Zomato is likely to balance its growth and margin ambitions in the near term, said Nomura India. The foreign brokerage does not see any risk to Zomato's medium-term aspiration of 4-5 per cent adjusted Ebitda margin in the FD segment. Nomura India is projecting a 20-23 per cent YoY growth in FD gross order value (GOV) in FY25-26, with contribution margin of 7.5 per cent, up 60 bps against FY24.
"We note that Zomato’s high growth path with improving profitability has significant room to go in both the FD and Q-commerce businesses. We raise our target price to Rs 280 factoring in higher long-term growth in Blinkit. We raise FY25-26F Ebitda by 26-60 per cent. Key risks include capital allocation of $1.5 billion cash and slowing growth in FD and Q-commerce businesses," it said.
MOFSL said Blinkit notoriously defies any attempts to value the stock fairly due to its feisty growth and the disruptive and evolving nature of quick commerce. Its gross order value (GOV) surged 100 per cent-plus YoY, and the brokerage believes Blinkit's GOV is the most important factor driving variation for a DCF-based price target.
MOFSL said Zomato should report profit margin of 4 per cent in FY25 and 8.7 per cent in FY26. Zomato’s food delivery business is stable, and Blinkit offers a generational opportunity to participate in the disruption of industries such as retail, grocery and e-commerce, it said.

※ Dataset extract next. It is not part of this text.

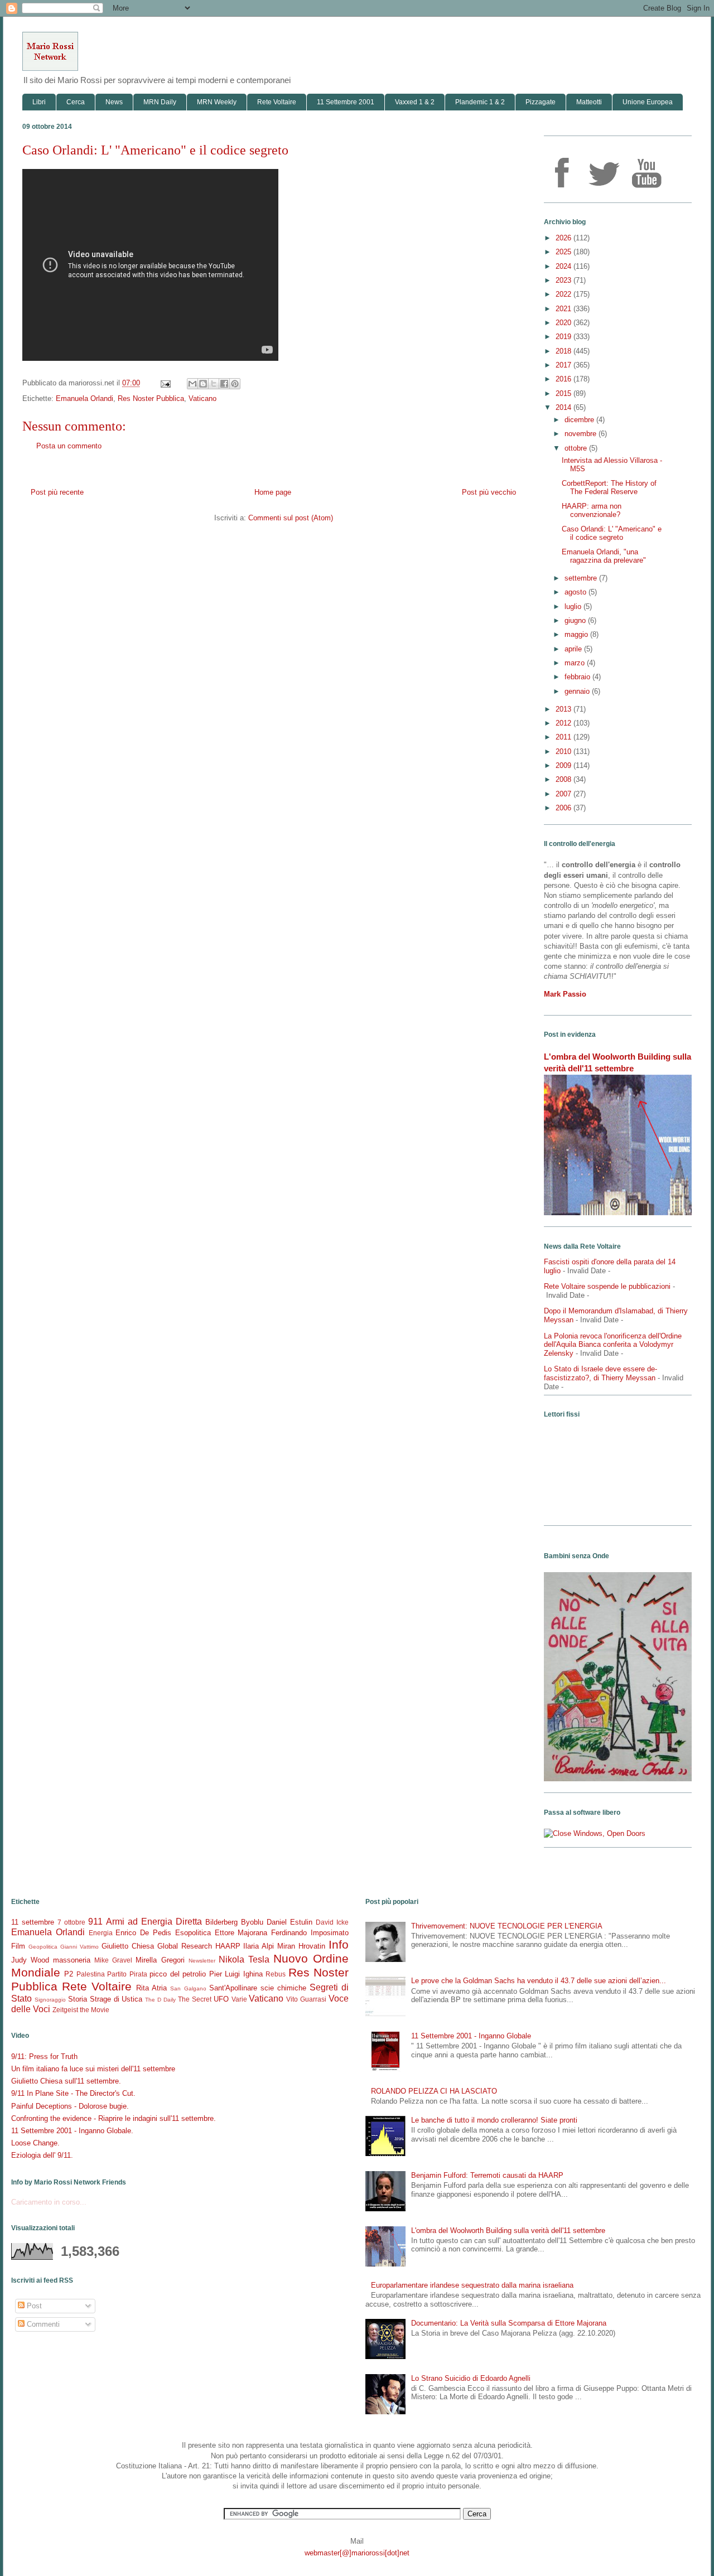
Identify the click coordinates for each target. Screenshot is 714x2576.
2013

"Our DCF-based valuation of Rs 300 suggests a 25 per cent upside from the current price. We reiterate our BUY rating on the stock," MOFSL said.
Nuvama said Zomato continues to deliver on its promise of strong growth along with improvement in profitability. The management, it noted, is not dialling down on growth ambition, citing 2,000 dark store addition target by 2026. This brokerage now value food delivery at $14 billion and Blinkit at $13 billion.
"Maintain ‘BUY’ with a revised target of Rs 285 (earlier Rs 245) based on a valuation rollover to Sep-26E," it said.
JM Financial said while ESOPs may inch up in the near term, the management noted that employee costs (inclusive of ESOPs) could fall to 6-8 per cent as a percentage of adjusted revenue in FY26 against 12 per cent in FY24.
"We raise earnings by 2-15 per cent over FY25-27 and raise our Sep’25 target price to Rs 260 against Rs 230 earlier. Maintain ‘BUY’," the brokerage said.
Among other brokerages, CLSA reportedly maintained 'Buy' on Zomato and raised its target price to Rs 350 per share. UBS suggested a target price at Rs 260 per share on the stock while Citi and Goldman Sachs see the stock at Rs 280 each. Axis Securities has a target price of Rs 287, Morgan Stanley at Rs 278, Bernstein at Rs 275 and Jefferies at Rs 275 per share.